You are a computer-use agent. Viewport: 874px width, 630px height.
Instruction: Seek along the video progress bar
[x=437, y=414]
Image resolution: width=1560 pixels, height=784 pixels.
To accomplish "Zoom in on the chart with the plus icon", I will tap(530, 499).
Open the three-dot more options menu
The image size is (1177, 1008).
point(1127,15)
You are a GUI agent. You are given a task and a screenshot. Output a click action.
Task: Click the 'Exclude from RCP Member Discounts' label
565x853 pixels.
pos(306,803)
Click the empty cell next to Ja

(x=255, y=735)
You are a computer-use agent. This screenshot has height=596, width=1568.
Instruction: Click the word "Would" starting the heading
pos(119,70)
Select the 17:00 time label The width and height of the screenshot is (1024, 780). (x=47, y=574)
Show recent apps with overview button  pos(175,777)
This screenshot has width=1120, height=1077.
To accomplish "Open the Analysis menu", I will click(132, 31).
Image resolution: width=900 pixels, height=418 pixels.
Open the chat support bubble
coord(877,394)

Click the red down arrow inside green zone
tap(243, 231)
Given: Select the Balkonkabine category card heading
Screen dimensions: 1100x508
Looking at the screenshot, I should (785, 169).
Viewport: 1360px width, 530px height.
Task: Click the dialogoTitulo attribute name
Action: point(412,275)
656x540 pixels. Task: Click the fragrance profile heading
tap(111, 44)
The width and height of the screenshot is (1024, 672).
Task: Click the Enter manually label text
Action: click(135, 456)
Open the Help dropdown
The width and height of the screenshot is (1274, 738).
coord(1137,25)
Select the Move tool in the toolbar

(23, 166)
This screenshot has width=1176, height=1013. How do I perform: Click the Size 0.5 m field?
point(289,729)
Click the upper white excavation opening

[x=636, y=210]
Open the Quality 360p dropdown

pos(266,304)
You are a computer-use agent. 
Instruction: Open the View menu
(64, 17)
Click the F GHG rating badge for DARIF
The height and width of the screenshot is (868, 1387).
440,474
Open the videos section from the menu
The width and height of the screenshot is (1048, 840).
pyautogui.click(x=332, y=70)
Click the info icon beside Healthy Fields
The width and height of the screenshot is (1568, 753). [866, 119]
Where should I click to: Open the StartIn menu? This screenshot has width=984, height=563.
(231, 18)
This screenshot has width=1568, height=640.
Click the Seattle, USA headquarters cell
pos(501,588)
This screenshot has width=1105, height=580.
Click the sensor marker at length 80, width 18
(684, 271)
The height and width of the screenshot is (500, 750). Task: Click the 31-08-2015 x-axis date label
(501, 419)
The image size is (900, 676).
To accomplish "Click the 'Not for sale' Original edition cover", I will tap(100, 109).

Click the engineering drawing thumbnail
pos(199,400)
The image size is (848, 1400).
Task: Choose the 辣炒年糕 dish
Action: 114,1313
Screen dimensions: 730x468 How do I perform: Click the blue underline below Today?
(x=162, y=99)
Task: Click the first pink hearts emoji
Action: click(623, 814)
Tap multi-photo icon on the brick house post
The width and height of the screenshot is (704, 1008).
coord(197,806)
:::
— EXERCISE AIM —
The expected result is an exact transcription of the lines from the one containing "The width and height of the screenshot is (704, 1008)." through the end of the records above; please include both ends.

— EXPECTED OUTPUT —
The width and height of the screenshot is (704, 1008).
coord(197,806)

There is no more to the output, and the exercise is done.